Costs of the proceedings of the arbitral proceedings have been regulated by the introduction of Section 31A and Schedule IV of the Act. Section 31A Act has been a welcome step towards costs recoverability as it is based on rational and realistic criteria. The fee to be charged by the arbitrators has been regulated by providing in Schedule IV to the Act, the fee that an arbitrator may charge from the parties depending in the amount claim.

The amendment brought about to the Act in 2019, introduces express provisions on confidentiality of arbitration proceedings and immunity of arbitrators. Section 42A of the Act (yet to be notified) imposes data confidentiality obligations upon the arbitrator, the parties to the arbitration, and the arbitral institution. Section 43K of the Act enables the Arbitration Council of India (“ACI”) to be the repository of arbitral records. However, the contours and exceptions to data confidentiality under section 42A remain unanalysed, and the governing regulations of the data security protocols for the ACI are yet to be notified. Although confidentiality and data privacy concerns have been addressed and the situation is better than before, confidentiality is restricted to arbitral proceedings and the awards are mandatorily to be published. There is no provision of an opt-out mechanism as is provided under various rules by international institutions, such as the International Chamber of Commerce.

Section 34 of the 1996 empowers the Courts to interfere in the arbitration process for the purpose of setting aside an arbitral award given by an arbitral tribunal. This section deals with the procedure for the application and also the grounds for setting aside the arbitral award. Moreover, a limitation period has also been set within which the application has to be filed before the Court. The grounds for setting aside an award Section 34 of Act are in consonance with Article 34 of the UNCITRAL Model Law. The much debated and controversial term of “public policy” found no definition in the Act and hence the term remained vague. The expression is taken to imply larger public interest or public good. However, this gives an abstract explanation of the term without giving a precise meaning to it. Due to this lack of definition of the term “public policy”, the term had a wide meaning thereby giving the Courts the liberty to interpret it. Hence the explanation appended to the term by way of the 2015 amendment, it has defined the scope and meaning of the expression. An arbitral award shall be contemplated to be against public policy if the award was persuaded by fraud or corruption or in violation of the fundamental policy of India Law or the basic notions of the policy morality and justice.

The Act through Section 37 enumerates the instances under which an appeal maybe preferred before the concerned Court. It has been provided in the Act that appeals maybe preferred against orders passed by a Court under Sections 8 (under specific circumstances), 9 and 34 of the Act and by an arbitral tribunal under Section 16 (under specific circumstances) and section 17 of the Act. While entertaining appeals under Section 37 of the Act, the Court does not essentially sit as a court of appeal over the award of the arbitral tribunal and would not re-appreciate or re-assess the evidence. The reason behind such limited interference by the Court is well established. An arbitrator is considered the ultimate master of quantity and quality of evidence to be relied upon when he delivers the award and once it is found that the arbitrator’s approach is not arbitrary or capricious, the arbitrator is the last word on facts. If the Courts, sitting in appellate jurisdiction, were to interfere with the merits of the awards as a matter of procedure, it would defeat the very purpose of having an alternative dispute resolution mechanism.

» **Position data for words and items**

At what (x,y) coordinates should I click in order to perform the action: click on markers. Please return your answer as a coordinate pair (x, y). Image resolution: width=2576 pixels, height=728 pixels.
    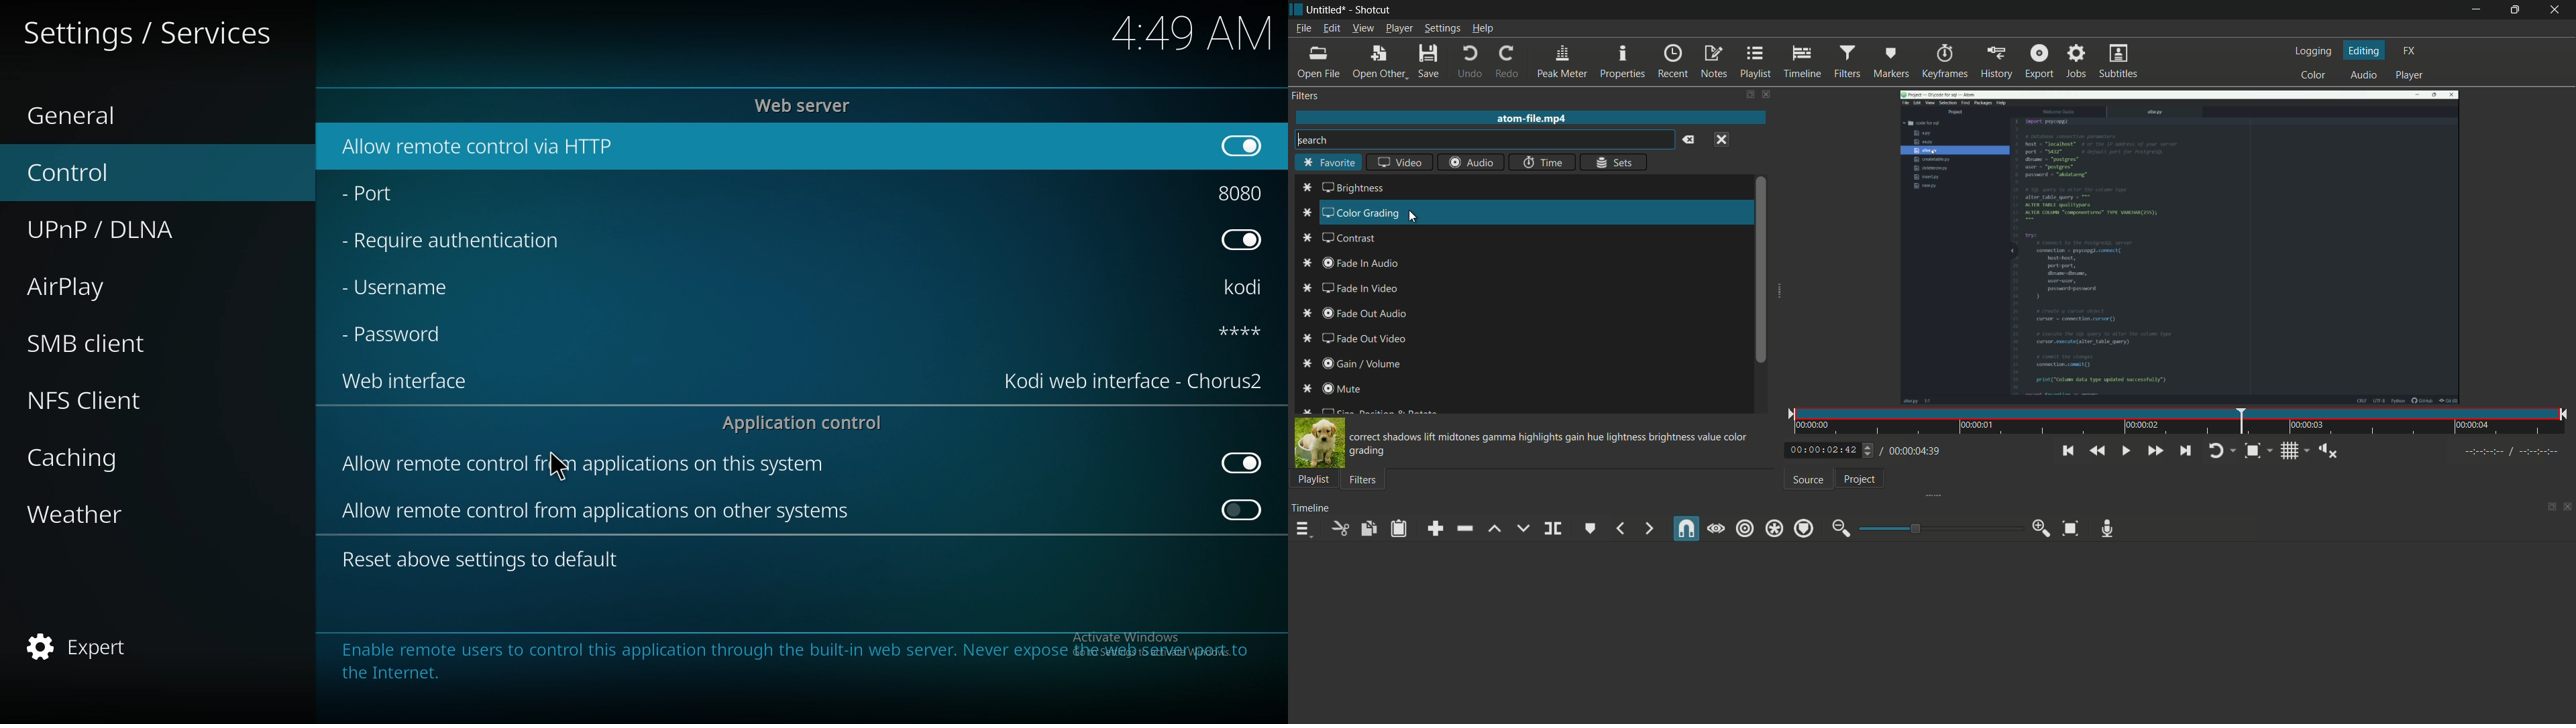
    Looking at the image, I should click on (1890, 62).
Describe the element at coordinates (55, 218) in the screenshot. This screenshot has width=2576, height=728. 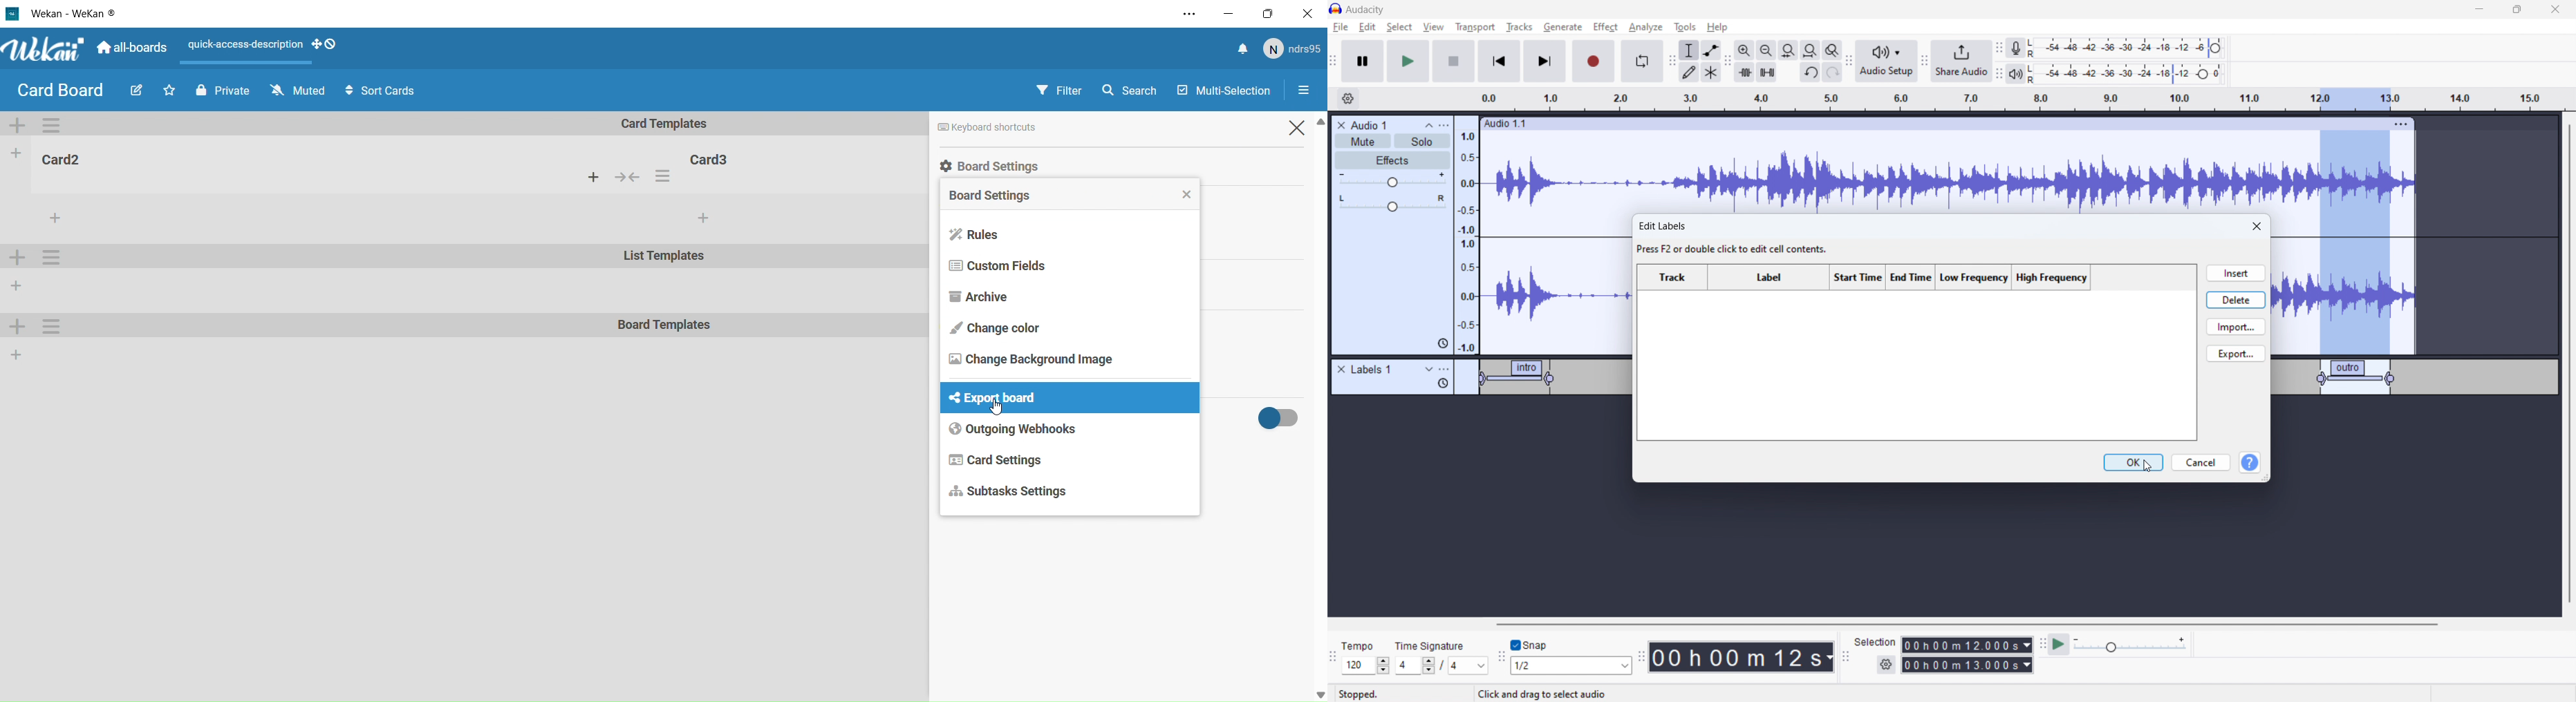
I see `` at that location.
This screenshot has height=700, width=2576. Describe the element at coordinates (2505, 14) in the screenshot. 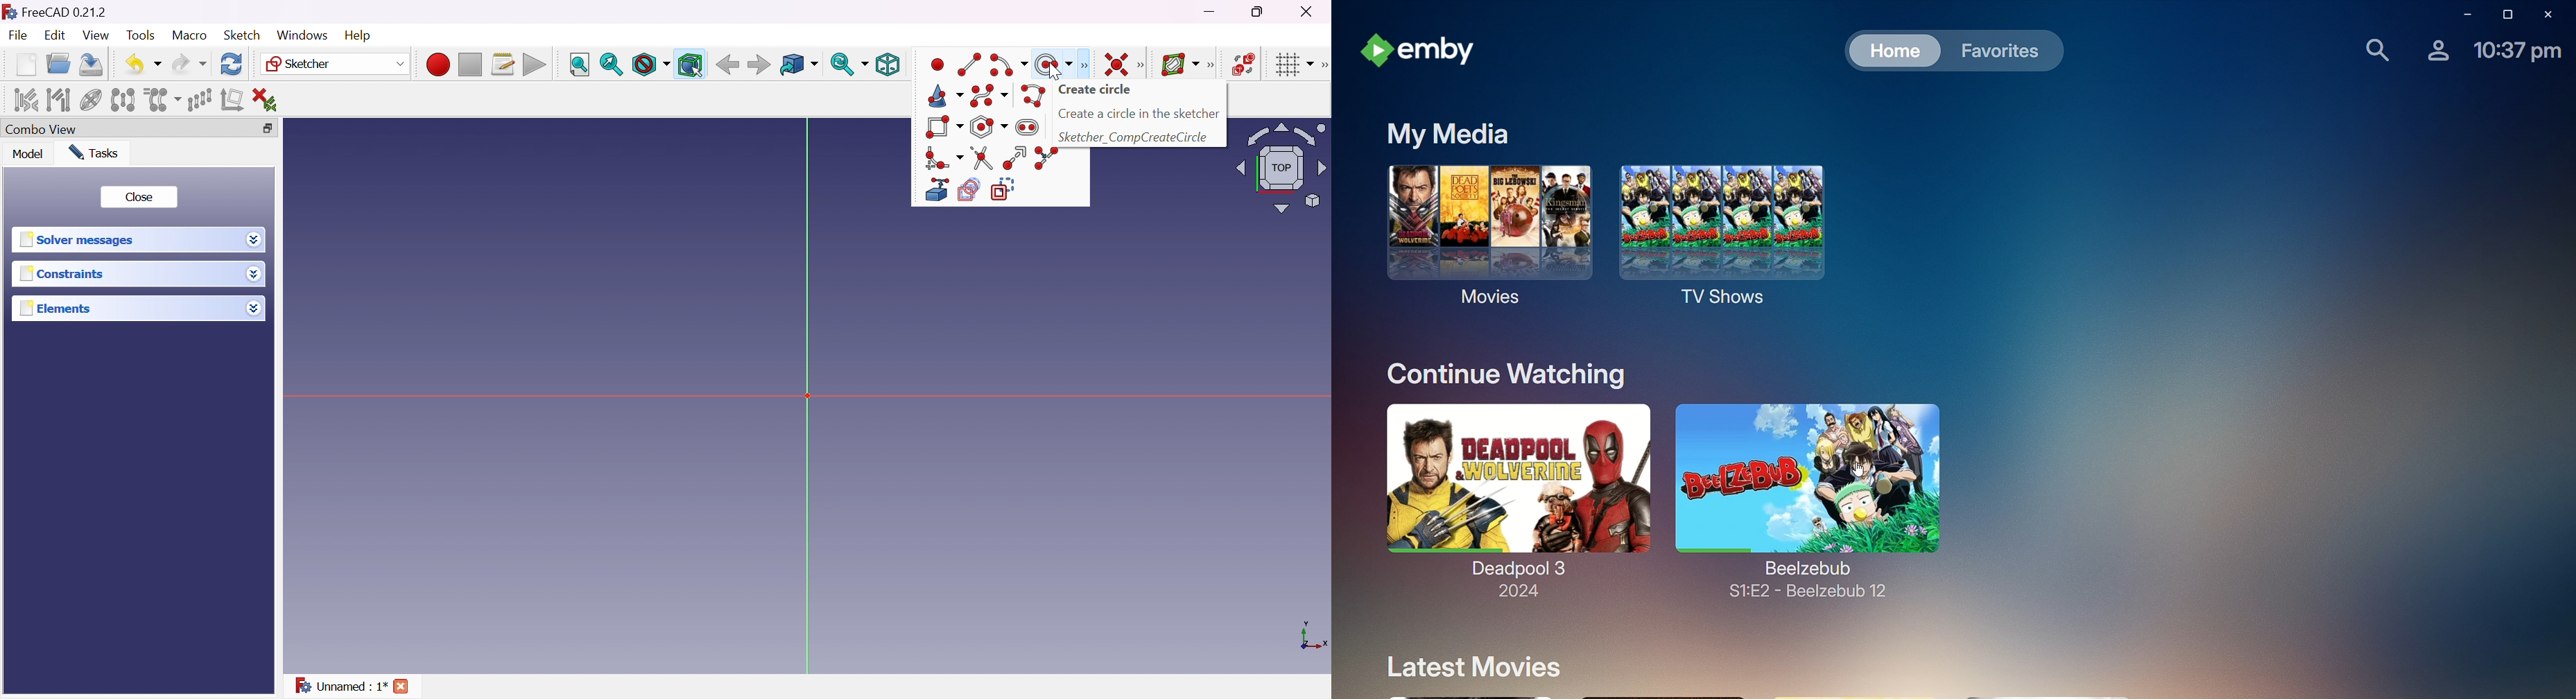

I see `Restore` at that location.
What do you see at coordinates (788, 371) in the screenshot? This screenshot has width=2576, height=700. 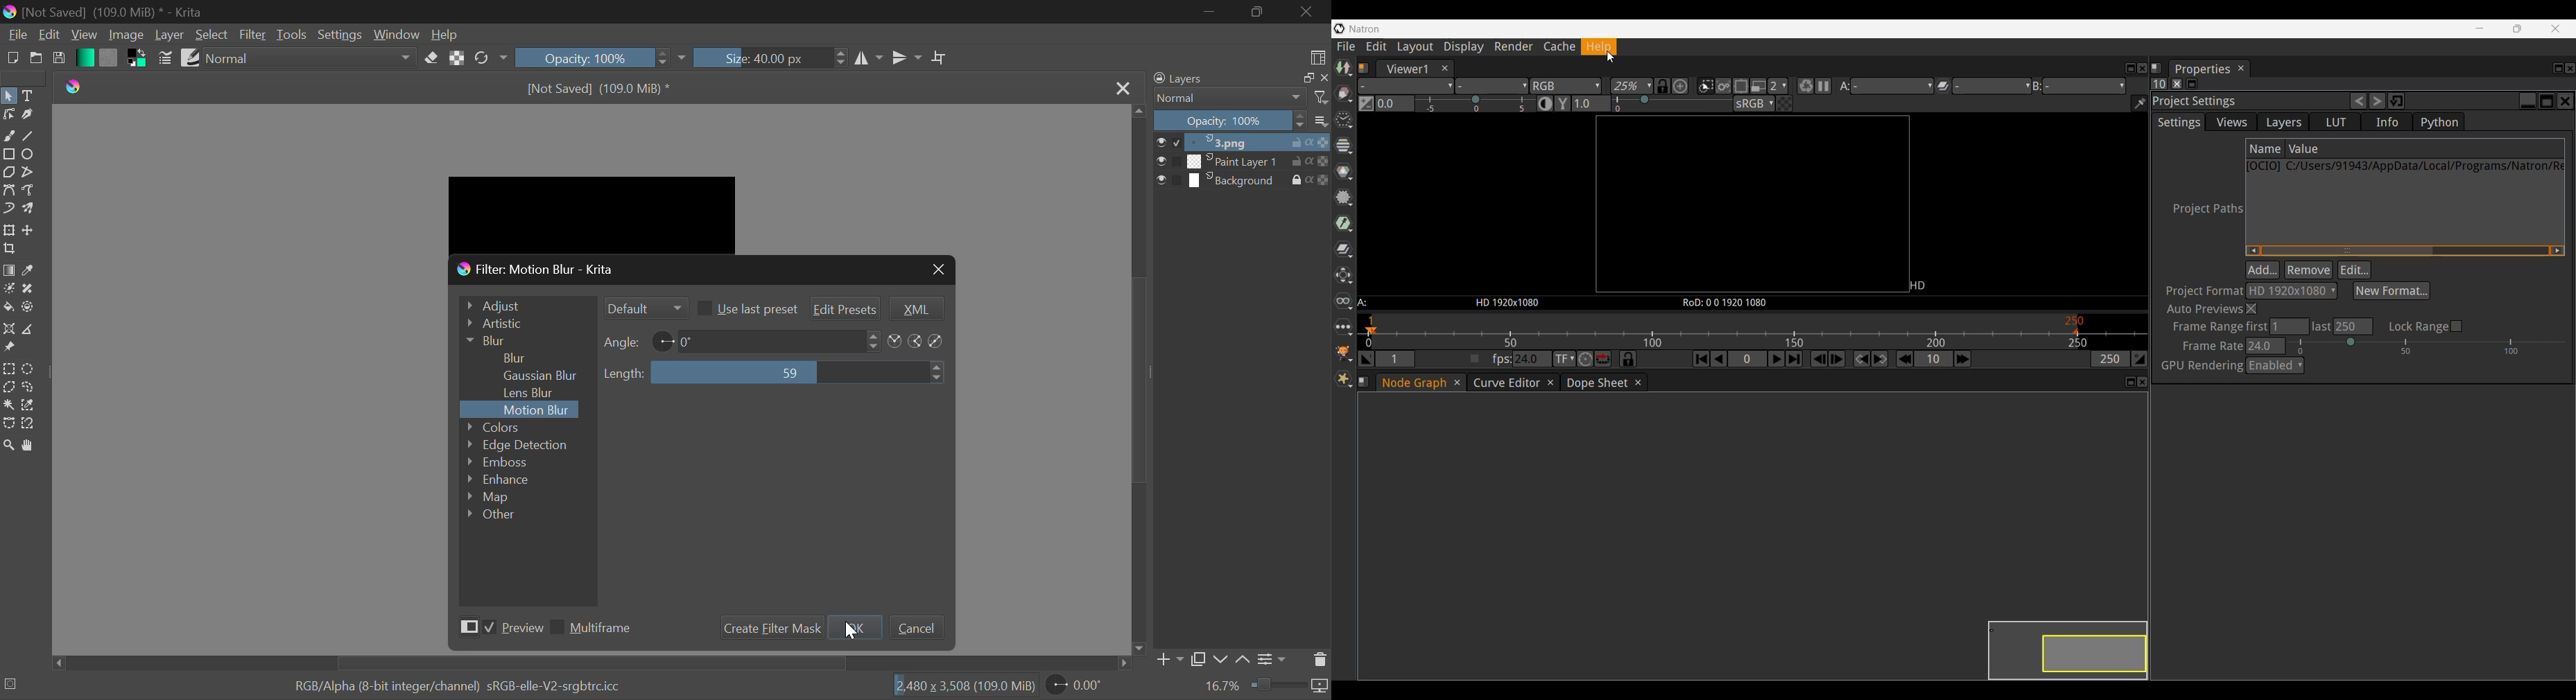 I see `59` at bounding box center [788, 371].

» **Task 1**
Please write out the part of the arbitration text that opens with the words containing "Costs of the" and closes with "the amount claim.".
» **Task 2**
Pick out every line of the records that contains the string "should", and copy each of those lines unchanged.
The text and the records are unrelated to each other.

» **Expected output 1**
Costs of the proceedings of the arbitral proceedings have been regulated by the introduction of Section 31A and Schedule IV of the Act. Section 31A Act has been a welcome step towards costs recoverability as it is based on rational and realistic criteria. The fee to be charged by the arbitrators has been regulated by providing in Schedule IV to the Act, the fee that an arbitrator may charge from the parties depending in the amount claim.

» **Expected output 2**
At what (x,y) coordinates should I click in order to perform the action: click on markers. Please return your answer as a coordinate pair (x, y). Image resolution: width=2576 pixels, height=728 pixels.
    Looking at the image, I should click on (1890, 62).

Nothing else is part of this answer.